A novel recombinant immuno-tBid with a furin site effectively suppresses the growth of HER2-positive osteosarcoma cells in vitro.

Immunotherapy is a promising strategy for the treatment of human epidermal growth factor receptor 2 (HER2)-positive tumors. Previously, we constructed an immuno-carboxy terminal fragment of Bid (immuno-tBid) and reported its specific and effective destruction of HER2-positive tumor cells. In this study, in order to further reduce the immunogenicity of the previous immuno-proapoptotic protein, we constructed a novel immuno-tBid by replacing domain II of Pseudomonas exotoxin A with a short furin cleavage sequence from the diphtheria toxin.

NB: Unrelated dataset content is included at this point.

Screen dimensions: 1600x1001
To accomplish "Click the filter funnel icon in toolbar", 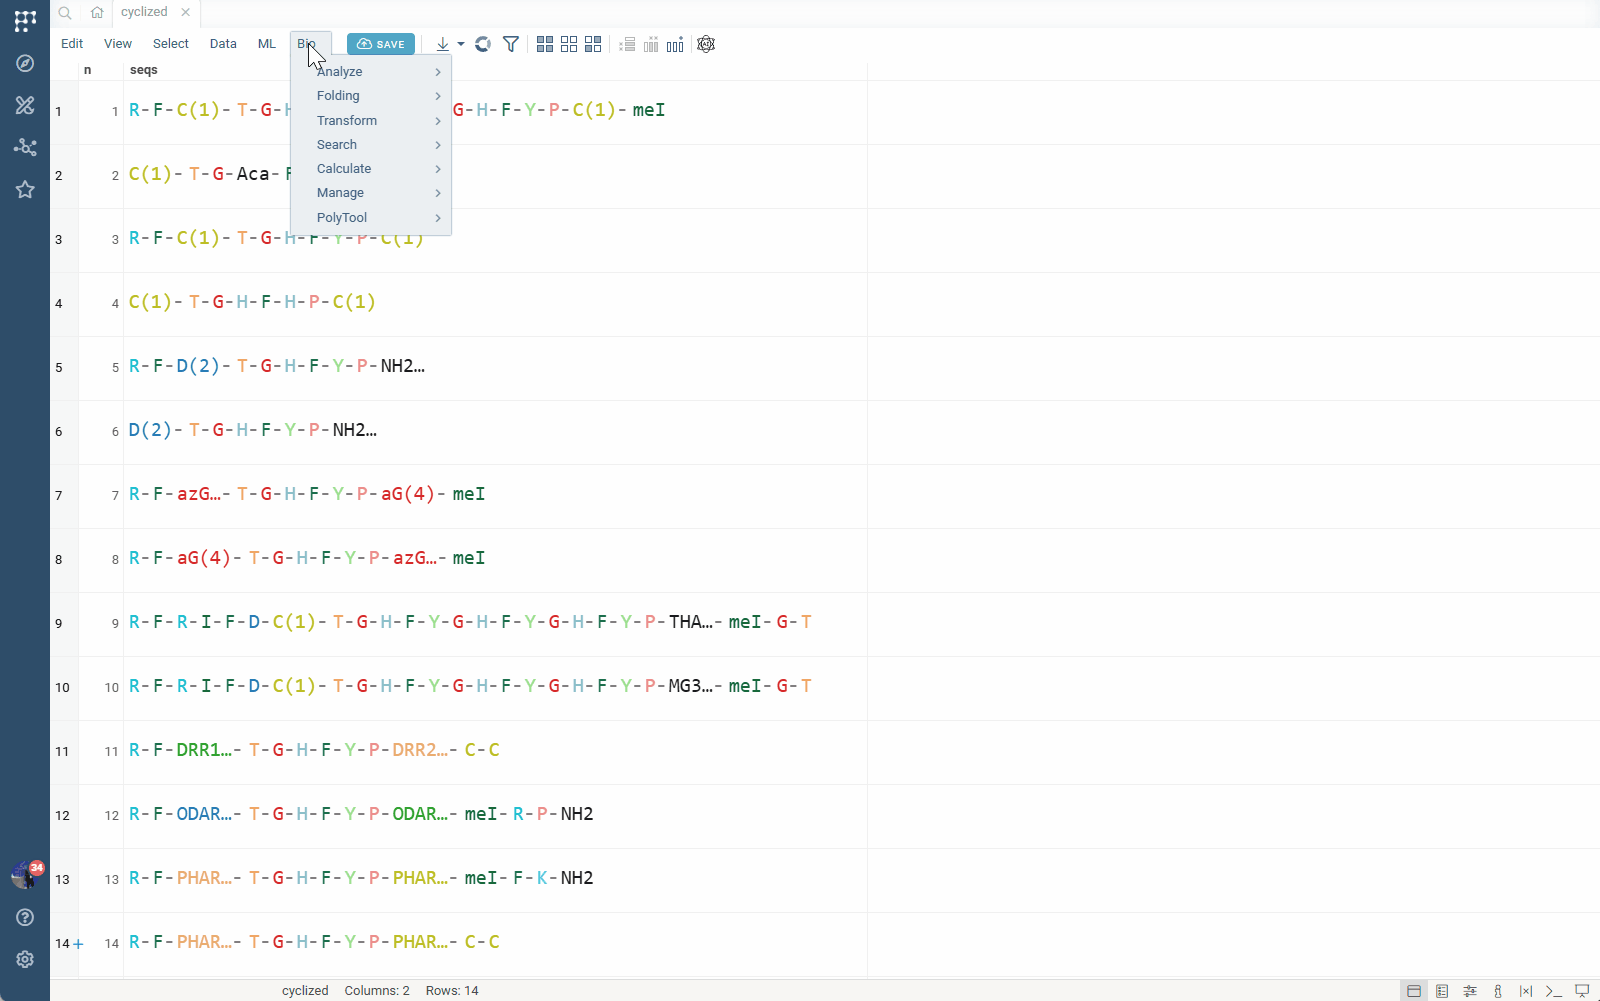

In order to explore the possible application of this novel immuno-tBid in the treatment of osteosarcoma, we first examined the expression of the HER2 protein in a subclone of a human osteosarcoma cell line with relatively high metastatic potential (SOSP-9607-E10), as well as in clinical specimens of osteosarcoma. Quantitative real-time PCR and Western blot analysis revealed that the expression of HER2 was up-regulated in the SOSP-9607-E10 cells, while immunohistochemical analysis revealed that HER2 was overexpressed in 37% of the tissue specimens examined. Both HER2-positive SOSP-9607-E10 and SKBR-3 cells, as well as HER2-negative HeLa cells were transiently transfected with the novel immuno-tBid in order to study its specific pro-apoptotic effect. We demonstrate here that this novel immuno-tBid induces the specific destruction of HER2-overexpressing SOSP-9607-E10 cells through the release of cytochrome C. These results suggest that the novel immuno-tBid with a minimized exogenous fragment could represent a competitive approach for the treatment of HER2-positive osteosarcoma.